▶ _Instruction_
Return, word for word, the part of the listing that begins with the line containing "Click the autocompleted" and runs through the end of the listing, omitting the pictures.

▶ _Records for the task_
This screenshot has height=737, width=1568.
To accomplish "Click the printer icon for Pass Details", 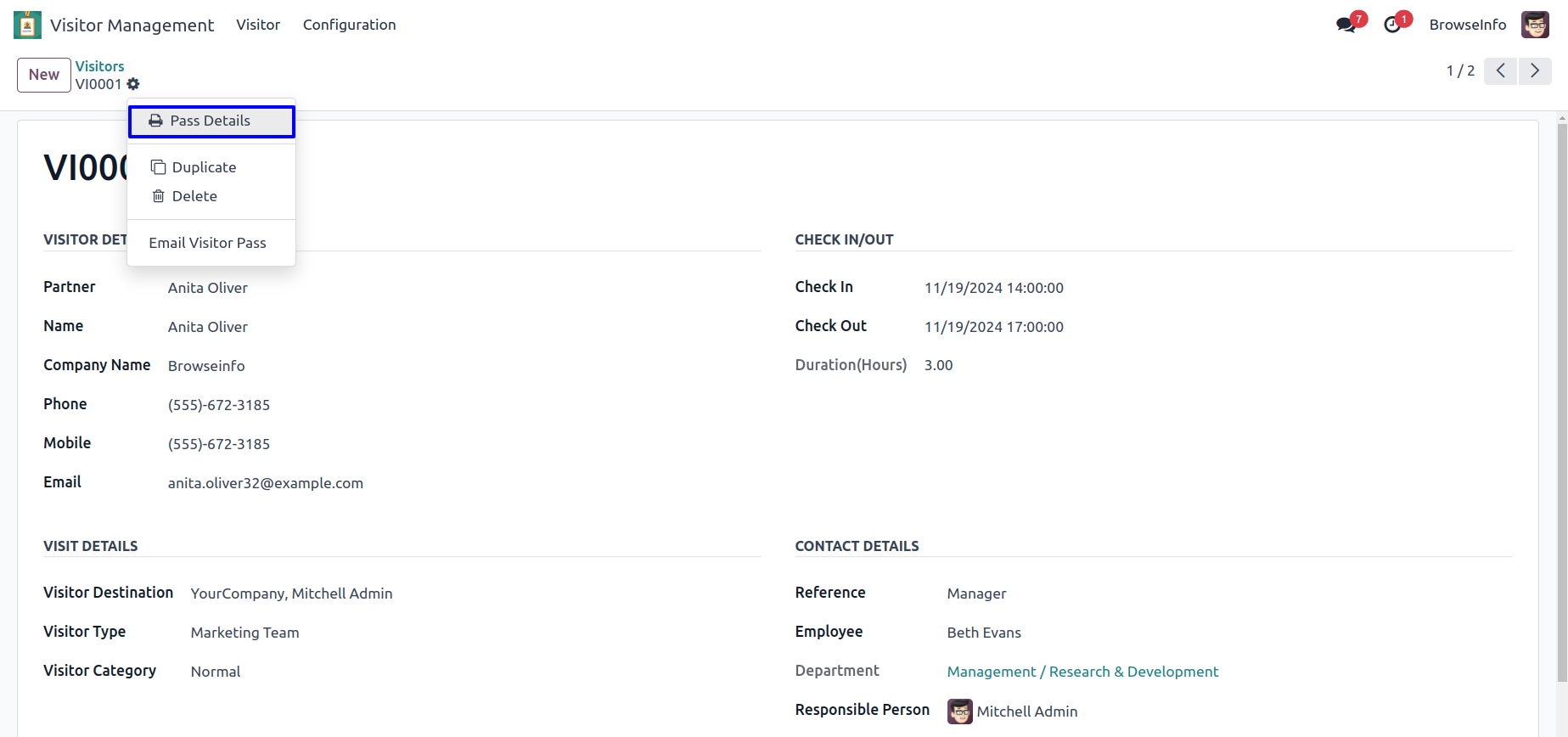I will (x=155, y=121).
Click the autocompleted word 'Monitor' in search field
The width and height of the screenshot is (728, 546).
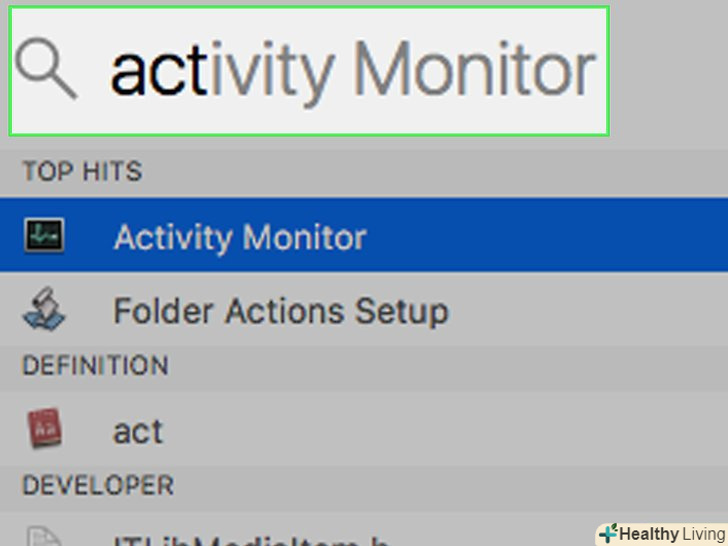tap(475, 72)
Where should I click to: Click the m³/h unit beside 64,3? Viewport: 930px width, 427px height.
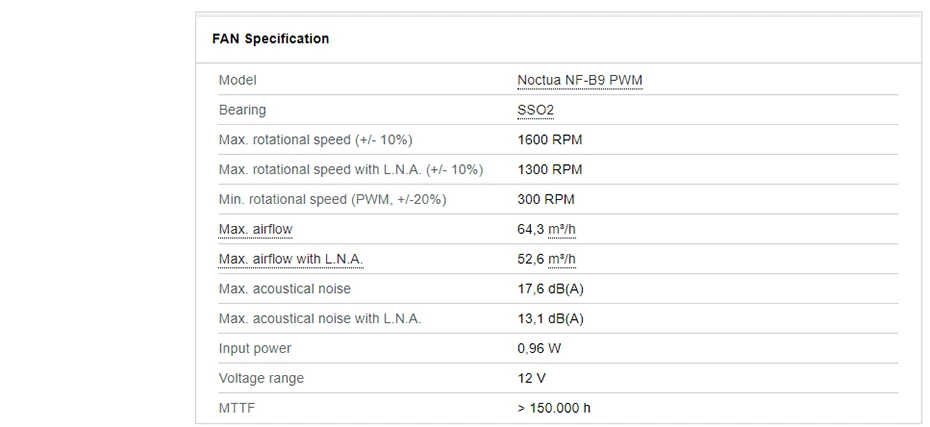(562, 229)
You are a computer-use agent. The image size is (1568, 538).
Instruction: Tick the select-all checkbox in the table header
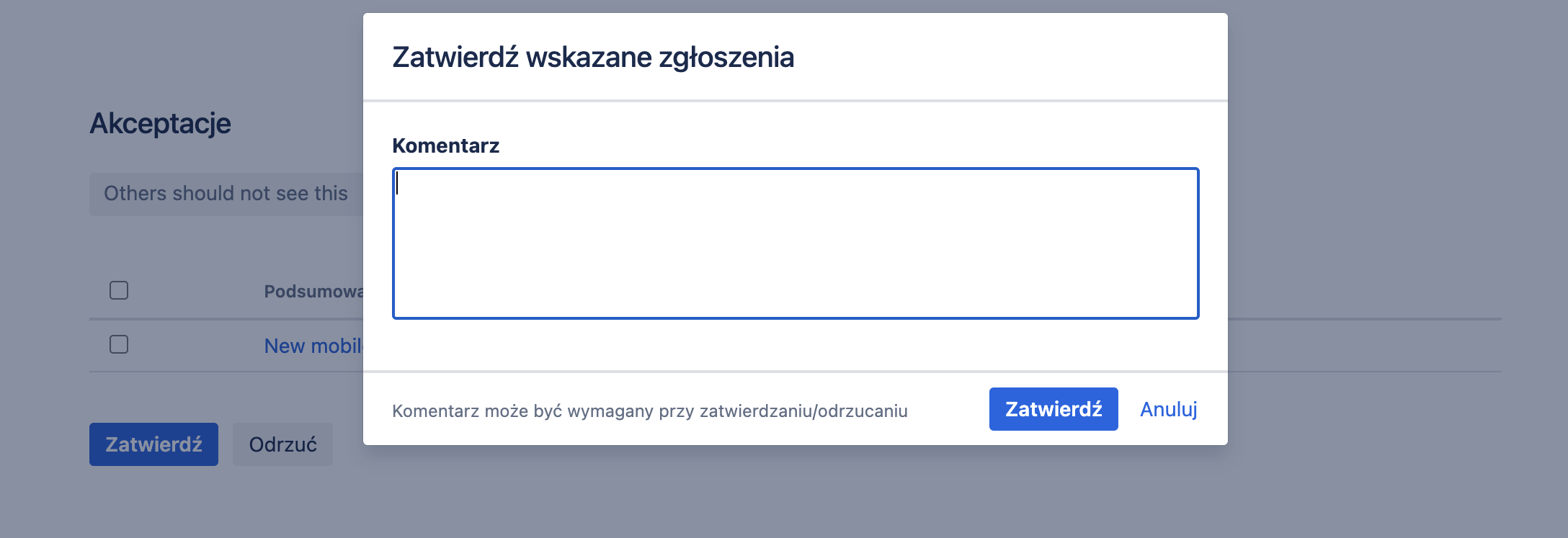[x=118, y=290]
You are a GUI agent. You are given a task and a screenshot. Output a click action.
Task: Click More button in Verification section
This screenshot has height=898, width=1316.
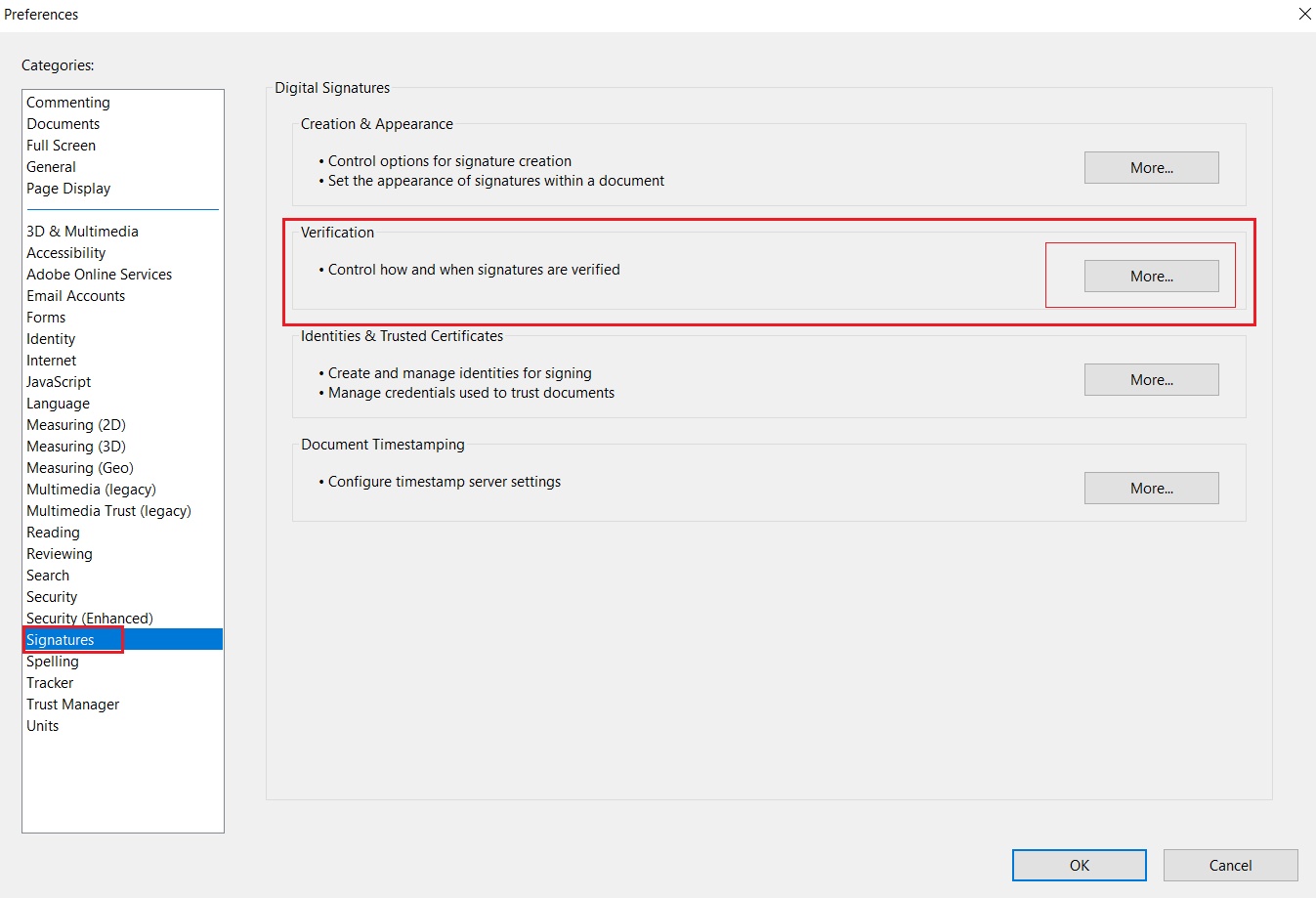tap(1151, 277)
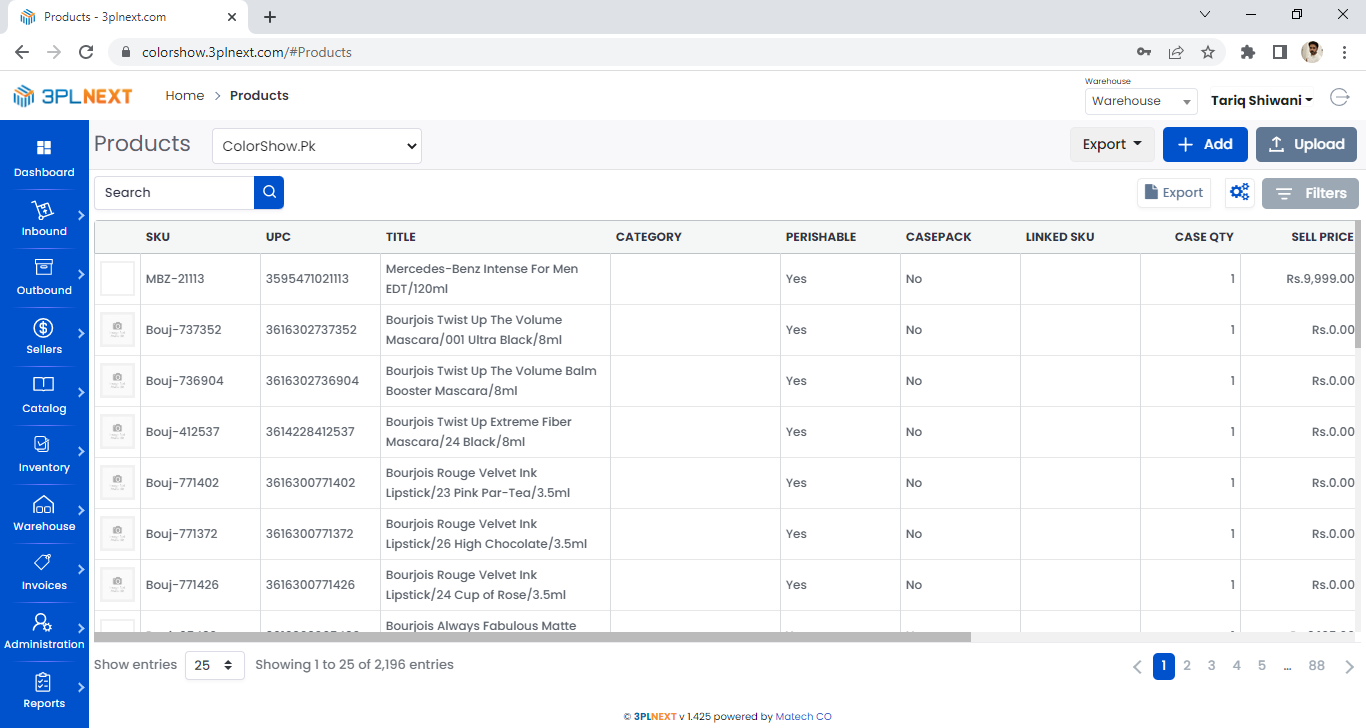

▶ _Problem solution_
Click the autocompleted word 'Monitor' in search field
The width and height of the screenshot is (728, 546).
tap(475, 72)
Where should I click to: Click the m³/h unit beside 64,3? Viewport: 930px width, 427px height.
(562, 229)
You are a computer-use agent. The image size is (1568, 538).
Instruction: Tick the select-all checkbox in the table header
[x=118, y=290]
You are a GUI agent. You are given a task and a screenshot. Output a click action.
Task: Click More button in Verification section
This screenshot has height=898, width=1316.
tap(1151, 277)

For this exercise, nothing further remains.